Bu konulara duyarlı olduklarını iddia eden bir forum da bu konuyu dile getirmiştim . Ama o kadar bilgili ve o kadar çevreciler ki(: neredeyse hiç ilgilenmediler . Şimdi sizden bu konuyu okuyunca , kaybettiğim bir şeyini bulunca nasıl sevinilir ise öyle sevindim. BELEDİYELER bu konuda İstanbulda ki ismeklere benzer kurslsrda , bir kaç saat içinde bu filenin yapımını hanımlara öğretir . Ve ihtiyacı olmayan belediyeler kendi bütçesinden imalatı yapan hanımlara katkıda bulunur. İhtiyacı olan belediyeler ise para ile satar ve o hanımlara katkı olur. Veya o hanımlar pazarda bir reyonda belediye desteği ile bu fileleri satabilir. bir taş ile bir kaç kuş vurmak demeyelim , bir makine ile bir kaç kuş resmi çekmek diyelim
Temel ve İsmail Beyler
Merhaba
Yorumlarınız için teşekkür ederim.Yazımın yayına alındığı gün, Kadıköy ve İstanbul’ da bir Belediye daha Plastik poşet kullanımını yasakladı.İstanbul’ da beş altı belediye daha katıldığında Büyük Şehir Belediyesi de umarım bu yönde karar alır. İstanbul belediyesini diğer illerimiz takip edeceğini hayallemiş olmam gerçekleşeceğine delalet olmalı!
Çapar Kanat
Çiftçi-Çiğ Süt Üreticisi
Sayın Çapar Bey;
Bu poşet konusunda gerçekten bizde bir bolluk mevcut.Marketlerde dağıtılan poşetlerin haddi hesabı maalesef yok ve ne yazıkki buna toplum olarak da çok fazla alışmış durumdayız.Geçtiğimiz yıllarda ilk defa yurtdışına gittim.Almanyada Düsseldorfda bir marketten birşeyler aldım kasaya sıraya girdim baktımki herkes cebinden çantasından poşetlerini çıkartıyor pek algılayamadım,daha sonra da sıra bana geldi ve poşet istedim para ile verebileceğini ve fiyatınında iyi bir rakam olduğunu söyledi.ve marketin içersinde bakakalmak denir ya mecburen para verip almak zorunda kaldık.bakınız iki ülke ve uygulamalar arasındaki fark gerçekten manidar.
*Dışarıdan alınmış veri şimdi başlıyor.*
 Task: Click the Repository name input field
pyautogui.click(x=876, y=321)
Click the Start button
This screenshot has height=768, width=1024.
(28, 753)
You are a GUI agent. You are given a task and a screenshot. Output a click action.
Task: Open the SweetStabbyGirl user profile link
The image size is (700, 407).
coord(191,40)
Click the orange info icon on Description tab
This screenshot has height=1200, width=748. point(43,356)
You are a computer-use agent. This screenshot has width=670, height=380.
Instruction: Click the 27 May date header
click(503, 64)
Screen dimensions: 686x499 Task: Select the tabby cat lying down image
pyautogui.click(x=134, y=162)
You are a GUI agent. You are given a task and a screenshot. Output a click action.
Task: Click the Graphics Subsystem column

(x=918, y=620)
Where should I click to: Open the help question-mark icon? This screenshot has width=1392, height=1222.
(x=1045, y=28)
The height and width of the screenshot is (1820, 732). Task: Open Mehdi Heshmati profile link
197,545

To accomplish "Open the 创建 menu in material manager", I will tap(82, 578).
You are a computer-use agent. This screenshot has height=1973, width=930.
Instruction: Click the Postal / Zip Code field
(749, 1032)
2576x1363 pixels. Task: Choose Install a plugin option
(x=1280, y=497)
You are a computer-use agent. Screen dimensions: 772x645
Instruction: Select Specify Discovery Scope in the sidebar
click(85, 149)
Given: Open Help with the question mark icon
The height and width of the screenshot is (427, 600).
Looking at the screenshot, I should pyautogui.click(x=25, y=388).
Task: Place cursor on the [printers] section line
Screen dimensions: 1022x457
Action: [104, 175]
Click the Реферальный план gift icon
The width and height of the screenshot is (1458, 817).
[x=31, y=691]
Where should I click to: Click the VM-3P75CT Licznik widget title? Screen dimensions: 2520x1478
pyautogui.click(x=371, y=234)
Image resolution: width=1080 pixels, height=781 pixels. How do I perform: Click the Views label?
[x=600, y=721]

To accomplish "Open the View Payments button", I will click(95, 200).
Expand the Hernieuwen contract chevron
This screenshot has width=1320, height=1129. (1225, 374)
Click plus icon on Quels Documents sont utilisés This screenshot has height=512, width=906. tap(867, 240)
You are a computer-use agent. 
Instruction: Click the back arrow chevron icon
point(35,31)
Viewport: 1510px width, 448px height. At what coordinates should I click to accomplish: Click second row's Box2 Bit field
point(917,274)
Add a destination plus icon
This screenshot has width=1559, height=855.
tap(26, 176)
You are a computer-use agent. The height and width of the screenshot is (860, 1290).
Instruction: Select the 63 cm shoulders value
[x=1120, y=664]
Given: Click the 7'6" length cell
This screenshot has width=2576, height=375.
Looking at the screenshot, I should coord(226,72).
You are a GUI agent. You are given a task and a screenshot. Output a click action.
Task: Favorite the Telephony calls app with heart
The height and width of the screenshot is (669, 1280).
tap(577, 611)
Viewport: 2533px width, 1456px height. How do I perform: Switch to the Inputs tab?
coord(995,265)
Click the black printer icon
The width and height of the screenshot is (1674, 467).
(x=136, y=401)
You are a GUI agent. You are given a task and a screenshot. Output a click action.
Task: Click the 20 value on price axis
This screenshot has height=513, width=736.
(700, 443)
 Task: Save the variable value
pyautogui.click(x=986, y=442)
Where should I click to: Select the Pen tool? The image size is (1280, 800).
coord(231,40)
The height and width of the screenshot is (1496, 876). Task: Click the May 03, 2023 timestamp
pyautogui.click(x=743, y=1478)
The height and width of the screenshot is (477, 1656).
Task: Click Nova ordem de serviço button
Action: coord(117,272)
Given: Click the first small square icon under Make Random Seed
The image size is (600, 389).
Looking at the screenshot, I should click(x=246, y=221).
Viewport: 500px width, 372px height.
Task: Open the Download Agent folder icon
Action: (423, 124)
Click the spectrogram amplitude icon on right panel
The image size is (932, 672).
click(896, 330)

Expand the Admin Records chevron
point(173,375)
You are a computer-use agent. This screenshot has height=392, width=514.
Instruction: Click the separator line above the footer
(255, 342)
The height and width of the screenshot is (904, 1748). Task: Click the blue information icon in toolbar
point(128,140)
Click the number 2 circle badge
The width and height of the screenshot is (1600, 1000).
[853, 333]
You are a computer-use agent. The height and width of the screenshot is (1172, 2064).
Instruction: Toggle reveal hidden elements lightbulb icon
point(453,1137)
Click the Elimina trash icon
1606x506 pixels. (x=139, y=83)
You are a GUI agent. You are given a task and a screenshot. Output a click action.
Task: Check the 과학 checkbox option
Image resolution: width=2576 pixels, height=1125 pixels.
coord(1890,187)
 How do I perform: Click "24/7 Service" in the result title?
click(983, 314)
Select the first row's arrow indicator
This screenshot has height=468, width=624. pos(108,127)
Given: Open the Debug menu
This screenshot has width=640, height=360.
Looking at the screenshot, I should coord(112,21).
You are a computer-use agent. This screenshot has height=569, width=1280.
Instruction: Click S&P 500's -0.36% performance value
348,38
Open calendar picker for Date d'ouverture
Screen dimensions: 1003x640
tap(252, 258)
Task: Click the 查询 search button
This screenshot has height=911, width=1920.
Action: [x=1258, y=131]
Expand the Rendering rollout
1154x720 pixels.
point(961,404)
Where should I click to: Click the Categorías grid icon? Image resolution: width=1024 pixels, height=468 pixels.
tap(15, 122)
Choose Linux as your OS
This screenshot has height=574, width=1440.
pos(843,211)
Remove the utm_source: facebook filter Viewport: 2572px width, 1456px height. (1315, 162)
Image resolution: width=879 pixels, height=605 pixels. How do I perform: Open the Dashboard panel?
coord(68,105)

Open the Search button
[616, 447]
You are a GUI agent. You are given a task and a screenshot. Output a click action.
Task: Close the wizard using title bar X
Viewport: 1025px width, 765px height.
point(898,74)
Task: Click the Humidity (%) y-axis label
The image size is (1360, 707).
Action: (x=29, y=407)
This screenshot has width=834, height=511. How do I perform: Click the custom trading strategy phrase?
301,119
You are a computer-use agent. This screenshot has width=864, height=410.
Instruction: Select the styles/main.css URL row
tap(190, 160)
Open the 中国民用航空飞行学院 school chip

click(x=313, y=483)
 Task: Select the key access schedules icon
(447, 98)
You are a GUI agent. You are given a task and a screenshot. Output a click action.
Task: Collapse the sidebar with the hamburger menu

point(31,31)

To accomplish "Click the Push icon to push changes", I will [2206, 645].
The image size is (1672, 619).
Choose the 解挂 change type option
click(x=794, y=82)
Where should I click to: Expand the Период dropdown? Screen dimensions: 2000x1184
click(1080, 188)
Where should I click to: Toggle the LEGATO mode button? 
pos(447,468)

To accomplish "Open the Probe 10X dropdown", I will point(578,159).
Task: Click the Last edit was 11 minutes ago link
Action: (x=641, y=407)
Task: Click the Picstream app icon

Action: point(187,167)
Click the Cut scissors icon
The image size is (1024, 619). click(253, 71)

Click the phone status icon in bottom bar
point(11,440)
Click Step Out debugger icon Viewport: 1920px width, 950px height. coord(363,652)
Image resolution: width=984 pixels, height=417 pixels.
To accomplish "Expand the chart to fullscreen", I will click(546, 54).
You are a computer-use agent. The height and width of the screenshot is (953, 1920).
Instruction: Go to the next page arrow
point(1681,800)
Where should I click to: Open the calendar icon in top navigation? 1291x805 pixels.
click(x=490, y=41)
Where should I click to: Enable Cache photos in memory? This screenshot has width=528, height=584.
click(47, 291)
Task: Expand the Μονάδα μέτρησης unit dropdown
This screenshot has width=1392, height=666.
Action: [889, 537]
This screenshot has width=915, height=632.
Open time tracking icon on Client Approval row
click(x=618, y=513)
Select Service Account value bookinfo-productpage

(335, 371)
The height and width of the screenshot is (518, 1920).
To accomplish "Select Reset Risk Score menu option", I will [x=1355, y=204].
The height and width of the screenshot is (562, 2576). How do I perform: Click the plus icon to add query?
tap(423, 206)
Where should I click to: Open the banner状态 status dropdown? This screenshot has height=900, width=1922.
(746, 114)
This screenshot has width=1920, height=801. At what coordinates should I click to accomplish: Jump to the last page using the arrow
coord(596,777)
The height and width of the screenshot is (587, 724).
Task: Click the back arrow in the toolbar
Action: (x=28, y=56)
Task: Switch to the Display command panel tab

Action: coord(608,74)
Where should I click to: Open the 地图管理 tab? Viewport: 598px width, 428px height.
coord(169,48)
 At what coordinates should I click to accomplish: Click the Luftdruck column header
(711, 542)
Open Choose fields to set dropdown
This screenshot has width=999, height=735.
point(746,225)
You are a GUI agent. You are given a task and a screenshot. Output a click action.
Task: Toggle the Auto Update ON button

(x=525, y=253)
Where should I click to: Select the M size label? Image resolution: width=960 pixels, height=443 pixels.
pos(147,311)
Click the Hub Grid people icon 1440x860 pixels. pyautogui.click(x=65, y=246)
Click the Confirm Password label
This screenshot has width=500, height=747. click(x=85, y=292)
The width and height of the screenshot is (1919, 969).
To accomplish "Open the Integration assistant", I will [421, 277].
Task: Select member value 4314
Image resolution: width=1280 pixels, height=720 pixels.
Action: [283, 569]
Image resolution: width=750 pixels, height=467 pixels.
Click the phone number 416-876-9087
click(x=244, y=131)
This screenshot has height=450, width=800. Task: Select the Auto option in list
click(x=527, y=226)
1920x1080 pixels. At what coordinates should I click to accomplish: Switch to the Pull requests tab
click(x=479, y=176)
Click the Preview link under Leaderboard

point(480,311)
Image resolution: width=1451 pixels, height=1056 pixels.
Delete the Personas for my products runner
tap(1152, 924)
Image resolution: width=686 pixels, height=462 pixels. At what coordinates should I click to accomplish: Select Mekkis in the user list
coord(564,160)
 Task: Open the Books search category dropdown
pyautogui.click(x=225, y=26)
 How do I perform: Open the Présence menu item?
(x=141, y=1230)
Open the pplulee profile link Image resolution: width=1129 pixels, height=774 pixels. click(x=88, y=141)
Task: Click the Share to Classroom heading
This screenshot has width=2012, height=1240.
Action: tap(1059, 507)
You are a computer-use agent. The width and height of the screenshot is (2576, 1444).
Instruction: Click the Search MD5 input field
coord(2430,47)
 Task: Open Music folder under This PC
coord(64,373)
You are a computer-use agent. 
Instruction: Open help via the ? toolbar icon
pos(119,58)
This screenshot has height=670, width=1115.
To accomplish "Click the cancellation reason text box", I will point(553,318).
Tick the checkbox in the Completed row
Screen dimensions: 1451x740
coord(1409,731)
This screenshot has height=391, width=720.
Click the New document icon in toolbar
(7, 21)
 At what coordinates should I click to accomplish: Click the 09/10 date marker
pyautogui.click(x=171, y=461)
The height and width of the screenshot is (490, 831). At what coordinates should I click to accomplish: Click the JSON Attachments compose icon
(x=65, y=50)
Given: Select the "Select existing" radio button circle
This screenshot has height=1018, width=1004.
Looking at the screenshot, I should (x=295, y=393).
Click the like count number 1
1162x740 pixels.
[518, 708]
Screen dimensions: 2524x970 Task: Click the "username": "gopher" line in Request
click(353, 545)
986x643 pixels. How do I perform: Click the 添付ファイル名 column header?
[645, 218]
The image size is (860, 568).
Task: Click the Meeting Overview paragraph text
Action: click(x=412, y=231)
Biz hemen poşeti yasaklarız değilmi onlar nasıl bir uygulama yapıyor gelin kıyaslamayı siz yapınız…
Saygılarımla.
Sayın Ahmet Yıldız
Biz (ben) iki gözümle görebilip okuyabiliyorum. Tek beynimle düşünebilip yazabiliyorum. Siz ve diğer yorumcularımızın katkıları yazımı tamamlıyor. Ülkemizde de plastik poşetin kalkacağı konusunda ümidim var. Biz tüketicilerin market kasiyerlerine, bakkallarımıza sormamız gerekir. 1970′ lerde öğrenciydik. Gazete kağıtlarından kese yapar bakkallara, manavlara satardık. Her bir kese kağıdında bir emek var idi.
Merhabalar ben yazar gibi çamurlar içinde yaşamadım şehir lüksünün içinde idim ama eskilerin zembil dedikleri bezden yapılma torbalarımız vardı. Çerşı pazardan alınan şeylerin görünmesi ayıptı, alan olur alamayan olur denirdi. En büyük görgüsüzlüktü sokakta oynarken acıkıp bir dilim ekmek yiyemezdik ne yenirse evde yenirdi.Şimdi evimizin merkezinde ki TV de yiyecek reklamı yapılıyor imrendirilerek. Sonrada baklava ,çikolata gibi onlar için lüks sayılabilecek maddeleri çalan çocuklar cezalandırılıyor.